◆ DATASET EXCERPTS ◆
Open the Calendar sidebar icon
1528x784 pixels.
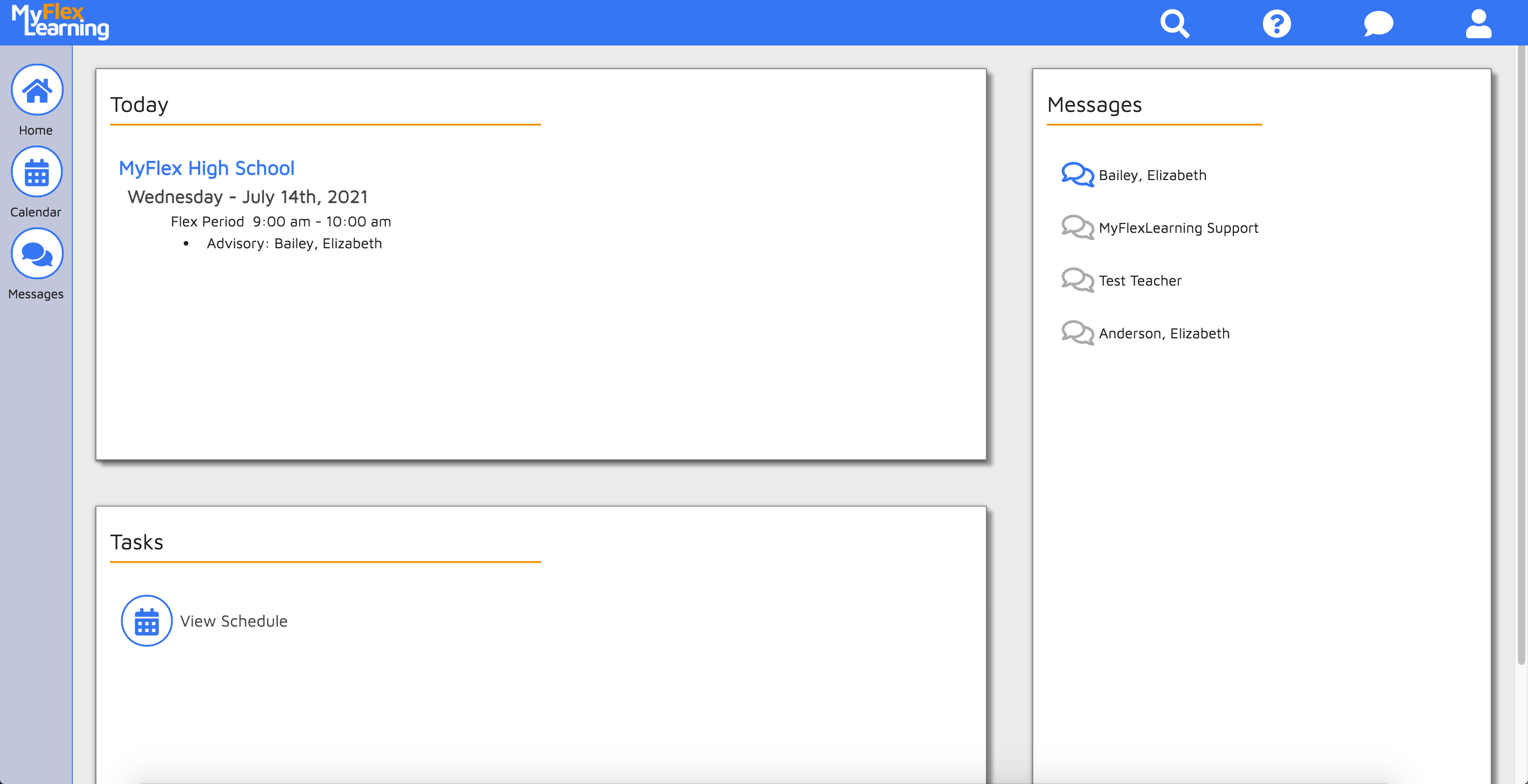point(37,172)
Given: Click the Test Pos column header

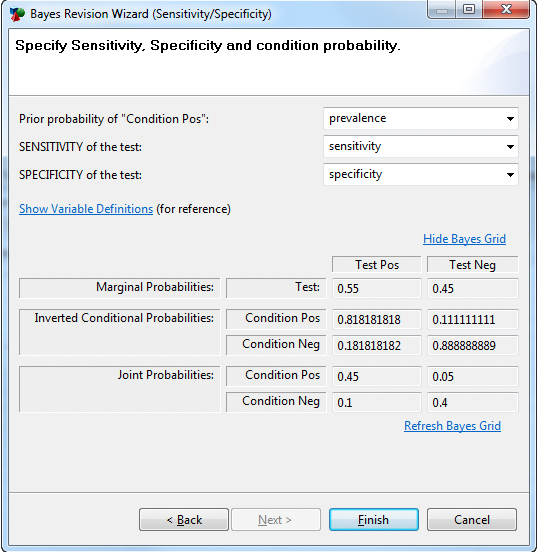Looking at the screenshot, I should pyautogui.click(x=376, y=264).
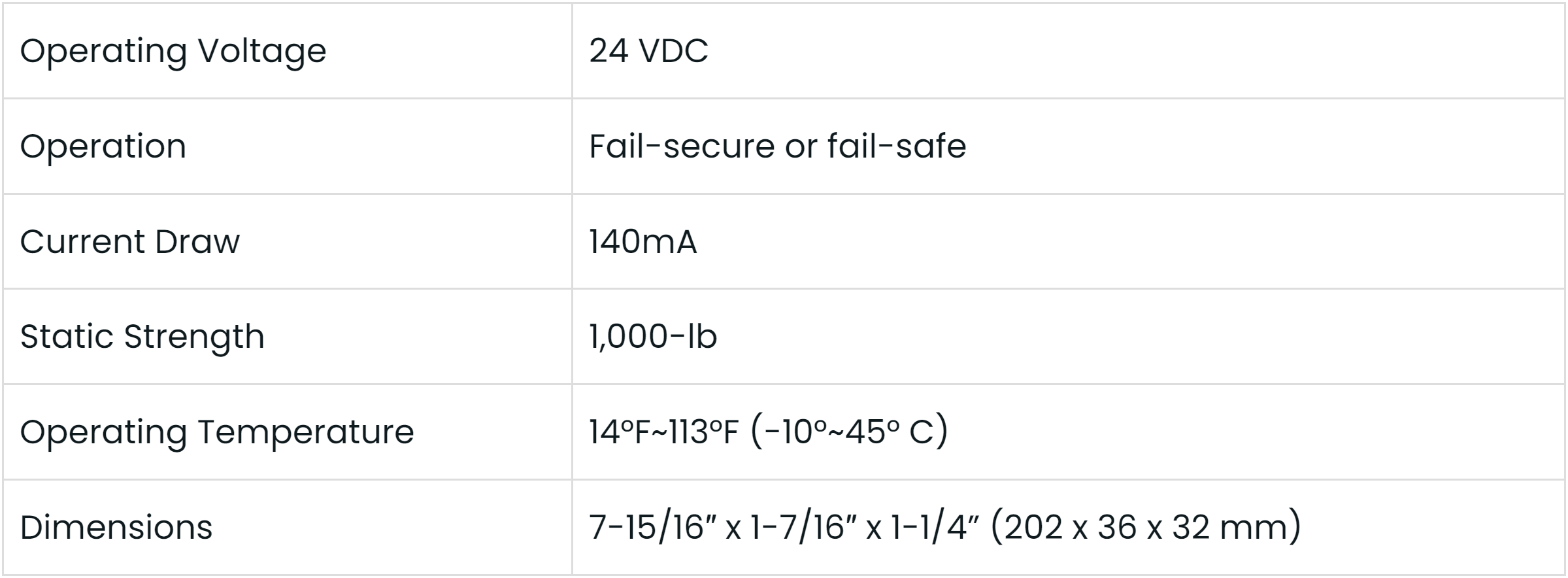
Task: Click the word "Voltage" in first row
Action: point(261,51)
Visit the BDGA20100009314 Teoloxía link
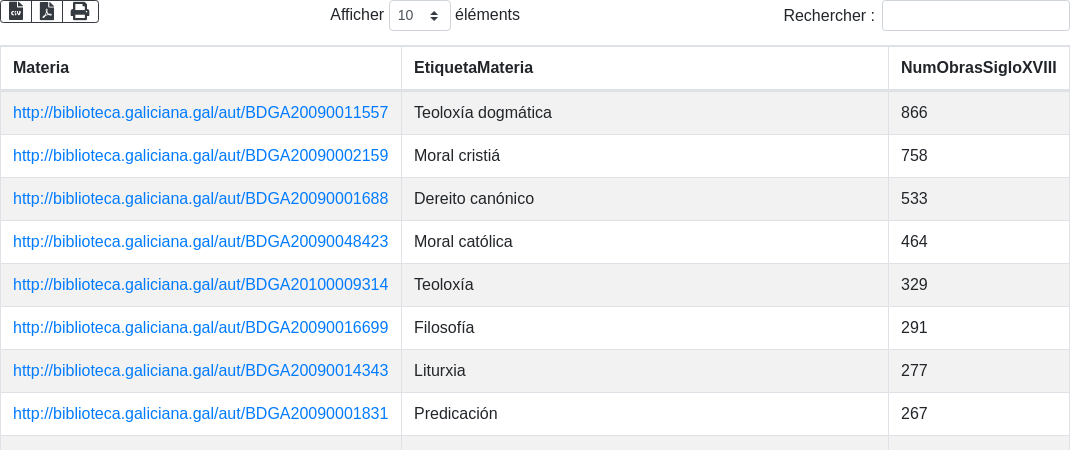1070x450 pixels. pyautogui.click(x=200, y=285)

◆ TASK DIRECTIONS ◆
Rewrite the records from the line containing "Given: Click the Test Pos column header" through the end of the records, swapping "column header" for "column heading" and keeping everything else the same. Leave the pictures out.

◆ SOLVED PROBLEM ◆
Given: Click the Test Pos column heading

Looking at the screenshot, I should pyautogui.click(x=376, y=264).
Task: Click the word "Voltage" in first row
Action: point(261,51)
Visit the BDGA20100009314 Teoloxía link
1070x450 pixels. pyautogui.click(x=200, y=285)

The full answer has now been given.